--- Supplied records ---

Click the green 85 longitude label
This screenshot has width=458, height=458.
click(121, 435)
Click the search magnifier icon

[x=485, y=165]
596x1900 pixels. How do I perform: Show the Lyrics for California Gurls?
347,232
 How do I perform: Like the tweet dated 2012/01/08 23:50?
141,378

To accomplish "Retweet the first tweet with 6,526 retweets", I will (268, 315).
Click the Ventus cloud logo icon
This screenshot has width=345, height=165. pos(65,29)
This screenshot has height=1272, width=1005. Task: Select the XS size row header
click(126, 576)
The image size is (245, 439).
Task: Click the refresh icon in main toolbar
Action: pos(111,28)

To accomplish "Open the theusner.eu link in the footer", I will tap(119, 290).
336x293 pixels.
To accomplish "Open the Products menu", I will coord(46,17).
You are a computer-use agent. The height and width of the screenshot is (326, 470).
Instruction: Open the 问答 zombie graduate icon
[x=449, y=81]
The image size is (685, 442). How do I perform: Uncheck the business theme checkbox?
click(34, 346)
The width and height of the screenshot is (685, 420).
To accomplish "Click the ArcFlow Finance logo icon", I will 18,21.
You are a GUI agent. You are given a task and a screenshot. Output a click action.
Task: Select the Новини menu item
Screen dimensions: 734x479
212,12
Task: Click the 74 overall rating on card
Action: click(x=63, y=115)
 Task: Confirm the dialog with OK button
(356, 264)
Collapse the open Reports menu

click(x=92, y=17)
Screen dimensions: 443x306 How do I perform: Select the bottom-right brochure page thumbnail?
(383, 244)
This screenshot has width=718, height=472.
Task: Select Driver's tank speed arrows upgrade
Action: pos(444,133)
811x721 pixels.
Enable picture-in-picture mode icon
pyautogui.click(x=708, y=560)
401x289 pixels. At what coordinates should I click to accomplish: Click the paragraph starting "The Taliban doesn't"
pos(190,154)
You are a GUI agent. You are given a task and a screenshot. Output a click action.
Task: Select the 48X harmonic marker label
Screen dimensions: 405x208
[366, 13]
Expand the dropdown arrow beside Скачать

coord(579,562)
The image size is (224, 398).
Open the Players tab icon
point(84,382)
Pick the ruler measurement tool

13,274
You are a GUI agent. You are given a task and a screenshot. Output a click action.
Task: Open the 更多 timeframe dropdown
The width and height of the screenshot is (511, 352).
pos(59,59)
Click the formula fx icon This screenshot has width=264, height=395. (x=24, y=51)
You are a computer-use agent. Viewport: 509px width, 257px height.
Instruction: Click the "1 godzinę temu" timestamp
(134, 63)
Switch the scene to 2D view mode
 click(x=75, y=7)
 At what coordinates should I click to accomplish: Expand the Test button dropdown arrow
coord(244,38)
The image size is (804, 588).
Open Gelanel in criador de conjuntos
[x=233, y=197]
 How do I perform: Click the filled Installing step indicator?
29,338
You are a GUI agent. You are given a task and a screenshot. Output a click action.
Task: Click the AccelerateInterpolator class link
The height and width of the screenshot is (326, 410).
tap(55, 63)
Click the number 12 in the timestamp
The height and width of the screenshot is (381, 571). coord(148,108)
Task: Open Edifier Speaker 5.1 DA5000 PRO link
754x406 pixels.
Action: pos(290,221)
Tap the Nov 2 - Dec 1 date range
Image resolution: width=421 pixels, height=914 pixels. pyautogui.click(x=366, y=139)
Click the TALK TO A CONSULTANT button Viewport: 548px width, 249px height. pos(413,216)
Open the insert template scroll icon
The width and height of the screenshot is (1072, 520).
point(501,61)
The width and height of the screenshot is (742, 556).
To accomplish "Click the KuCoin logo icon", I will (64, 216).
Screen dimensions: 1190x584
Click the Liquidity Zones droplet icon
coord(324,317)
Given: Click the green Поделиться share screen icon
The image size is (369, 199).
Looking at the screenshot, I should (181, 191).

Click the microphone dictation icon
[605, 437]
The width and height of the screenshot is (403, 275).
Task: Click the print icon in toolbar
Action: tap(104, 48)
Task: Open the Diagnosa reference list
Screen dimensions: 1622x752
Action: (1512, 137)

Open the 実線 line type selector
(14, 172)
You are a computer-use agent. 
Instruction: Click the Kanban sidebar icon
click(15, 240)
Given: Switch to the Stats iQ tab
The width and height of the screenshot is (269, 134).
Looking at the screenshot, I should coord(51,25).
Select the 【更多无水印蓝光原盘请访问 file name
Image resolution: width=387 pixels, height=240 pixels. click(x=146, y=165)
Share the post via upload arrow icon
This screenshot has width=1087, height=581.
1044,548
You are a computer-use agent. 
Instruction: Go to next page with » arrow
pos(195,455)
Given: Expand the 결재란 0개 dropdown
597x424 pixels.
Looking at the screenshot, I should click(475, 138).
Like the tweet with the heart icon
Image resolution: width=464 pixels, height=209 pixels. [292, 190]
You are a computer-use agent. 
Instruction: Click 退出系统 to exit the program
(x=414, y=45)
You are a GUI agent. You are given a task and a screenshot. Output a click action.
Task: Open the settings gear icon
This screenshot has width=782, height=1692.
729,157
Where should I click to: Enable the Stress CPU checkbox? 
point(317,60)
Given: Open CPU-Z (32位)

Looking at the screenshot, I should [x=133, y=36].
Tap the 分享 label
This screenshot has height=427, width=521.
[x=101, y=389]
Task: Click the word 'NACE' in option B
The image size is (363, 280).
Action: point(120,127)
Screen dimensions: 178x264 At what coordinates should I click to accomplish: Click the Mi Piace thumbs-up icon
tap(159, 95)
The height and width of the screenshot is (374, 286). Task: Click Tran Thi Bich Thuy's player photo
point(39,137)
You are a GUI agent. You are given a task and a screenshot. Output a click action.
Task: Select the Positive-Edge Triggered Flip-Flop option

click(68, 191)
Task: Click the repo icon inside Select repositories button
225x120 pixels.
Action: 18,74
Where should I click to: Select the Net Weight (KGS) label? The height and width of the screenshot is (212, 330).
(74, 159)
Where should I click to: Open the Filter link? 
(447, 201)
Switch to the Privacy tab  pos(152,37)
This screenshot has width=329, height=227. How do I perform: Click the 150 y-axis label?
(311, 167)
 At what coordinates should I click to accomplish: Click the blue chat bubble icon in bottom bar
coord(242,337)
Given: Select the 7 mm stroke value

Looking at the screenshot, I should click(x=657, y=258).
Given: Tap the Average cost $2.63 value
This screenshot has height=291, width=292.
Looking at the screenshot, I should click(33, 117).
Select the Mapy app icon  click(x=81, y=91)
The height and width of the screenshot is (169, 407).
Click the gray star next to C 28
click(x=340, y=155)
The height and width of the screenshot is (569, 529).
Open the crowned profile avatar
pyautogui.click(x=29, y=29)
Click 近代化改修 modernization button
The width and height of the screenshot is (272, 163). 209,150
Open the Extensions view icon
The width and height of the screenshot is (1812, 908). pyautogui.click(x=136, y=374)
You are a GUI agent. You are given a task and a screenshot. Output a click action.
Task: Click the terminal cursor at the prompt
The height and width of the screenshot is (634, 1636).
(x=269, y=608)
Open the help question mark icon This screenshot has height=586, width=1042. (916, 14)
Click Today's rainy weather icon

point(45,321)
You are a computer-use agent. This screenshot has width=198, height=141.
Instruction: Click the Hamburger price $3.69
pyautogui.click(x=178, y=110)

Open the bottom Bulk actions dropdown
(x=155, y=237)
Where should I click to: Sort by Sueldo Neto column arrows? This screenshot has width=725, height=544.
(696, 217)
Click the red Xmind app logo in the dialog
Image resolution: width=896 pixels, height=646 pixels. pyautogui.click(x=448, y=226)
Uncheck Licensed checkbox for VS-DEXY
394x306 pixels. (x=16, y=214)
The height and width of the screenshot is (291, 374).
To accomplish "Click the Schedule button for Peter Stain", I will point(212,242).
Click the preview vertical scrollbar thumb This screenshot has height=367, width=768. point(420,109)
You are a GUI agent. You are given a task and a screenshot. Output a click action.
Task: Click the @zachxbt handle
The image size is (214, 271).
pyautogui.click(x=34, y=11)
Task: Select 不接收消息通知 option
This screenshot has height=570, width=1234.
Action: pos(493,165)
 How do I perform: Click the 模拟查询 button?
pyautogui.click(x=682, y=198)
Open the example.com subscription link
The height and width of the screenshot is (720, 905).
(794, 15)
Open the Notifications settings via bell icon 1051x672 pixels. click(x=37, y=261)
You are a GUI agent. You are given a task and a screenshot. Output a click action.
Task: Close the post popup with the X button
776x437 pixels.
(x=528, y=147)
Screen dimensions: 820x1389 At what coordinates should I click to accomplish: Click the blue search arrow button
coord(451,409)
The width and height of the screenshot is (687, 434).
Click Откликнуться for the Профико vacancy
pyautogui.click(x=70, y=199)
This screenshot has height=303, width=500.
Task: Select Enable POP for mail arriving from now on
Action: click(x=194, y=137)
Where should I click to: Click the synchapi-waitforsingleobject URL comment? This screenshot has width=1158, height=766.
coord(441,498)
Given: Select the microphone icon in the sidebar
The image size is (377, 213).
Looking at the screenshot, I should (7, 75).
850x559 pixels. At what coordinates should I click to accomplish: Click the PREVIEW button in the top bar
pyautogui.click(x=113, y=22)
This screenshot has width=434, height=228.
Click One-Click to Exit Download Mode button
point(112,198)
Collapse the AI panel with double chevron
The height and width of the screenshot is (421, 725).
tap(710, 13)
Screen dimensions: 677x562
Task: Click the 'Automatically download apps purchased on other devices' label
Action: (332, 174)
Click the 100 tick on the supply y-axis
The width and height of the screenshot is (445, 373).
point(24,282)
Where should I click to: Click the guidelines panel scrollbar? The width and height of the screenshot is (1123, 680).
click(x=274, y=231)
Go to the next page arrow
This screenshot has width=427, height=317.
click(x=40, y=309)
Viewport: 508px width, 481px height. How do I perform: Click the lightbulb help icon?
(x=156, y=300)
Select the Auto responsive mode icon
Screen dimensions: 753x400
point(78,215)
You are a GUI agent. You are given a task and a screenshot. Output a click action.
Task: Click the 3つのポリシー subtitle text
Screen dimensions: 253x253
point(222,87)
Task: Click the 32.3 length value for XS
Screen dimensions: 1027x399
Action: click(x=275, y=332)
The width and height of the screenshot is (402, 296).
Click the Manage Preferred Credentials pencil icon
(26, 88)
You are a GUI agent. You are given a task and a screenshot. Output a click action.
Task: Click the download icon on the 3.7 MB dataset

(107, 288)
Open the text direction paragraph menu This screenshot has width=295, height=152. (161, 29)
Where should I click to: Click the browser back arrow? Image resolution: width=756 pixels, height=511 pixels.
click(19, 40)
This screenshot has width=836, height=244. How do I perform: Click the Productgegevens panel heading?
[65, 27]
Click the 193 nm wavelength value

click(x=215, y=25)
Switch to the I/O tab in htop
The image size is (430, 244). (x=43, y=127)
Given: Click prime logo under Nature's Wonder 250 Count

---

Work to be completed = Of the lines above, retype only those from the line containing "Where should I click to: Click the guidelines" through the line containing "Open the text", including both, exactly.

Response to this exercise =
Where should I click to: Click the guidelines panel scrollbar? The width and height of the screenshot is (1123, 680).
click(x=274, y=231)
Go to the next page arrow
This screenshot has width=427, height=317.
click(x=40, y=309)
Viewport: 508px width, 481px height. How do I perform: Click the lightbulb help icon?
(x=156, y=300)
Select the Auto responsive mode icon
Screen dimensions: 753x400
point(78,215)
You are a GUI agent. You are given a task and a screenshot. Output a click action.
Task: Click the 3つのポリシー subtitle text
Screen dimensions: 253x253
point(222,87)
Task: Click the 32.3 length value for XS
Screen dimensions: 1027x399
Action: click(x=275, y=332)
The width and height of the screenshot is (402, 296).
Click the Manage Preferred Credentials pencil icon
(26, 88)
You are a GUI agent. You are given a task and a screenshot. Output a click action.
Task: Click the download icon on the 3.7 MB dataset

(107, 288)
Open the text direction paragraph menu This screenshot has width=295, height=152. (161, 29)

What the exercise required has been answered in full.